Chapter Twenty-One
Leander was exhausted by the time they dragged themselves and the surviving baskets back to the Ring City.
They trudged through the wide lane that cut across all the circular roads, people coming and going in a colorful mass of embroidered robes and chuihu sleeves and handcarts loaded with hand-woven baskets.
Something about the pace, about the sheer alienness of it, soothed Leander’s soul.

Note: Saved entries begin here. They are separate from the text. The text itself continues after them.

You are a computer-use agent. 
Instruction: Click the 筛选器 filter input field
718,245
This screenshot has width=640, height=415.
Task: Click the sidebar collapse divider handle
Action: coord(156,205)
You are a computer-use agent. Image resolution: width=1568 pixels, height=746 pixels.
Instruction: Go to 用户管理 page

This wasn’t America with the traffic and the horns and the criminal enterprise he’d sold himself to behind every corner.
Xi did not seem as sanguine. “I’m finding myself sympathizing with five-year-olds who insistently ask, ‘Are we there yet,’” Xi said.
Leander rolled his eyes. “I will tell you what any competent parent would say: Stop asking before I pull out your tongue and tie it in a knot.”
Xi barked a laugh. “I’m fairly sure parents are not supposed to resort to those sorts of threats.”
“How would you know?” Leander demanded before adding in a softer voice, “How would either of us know?”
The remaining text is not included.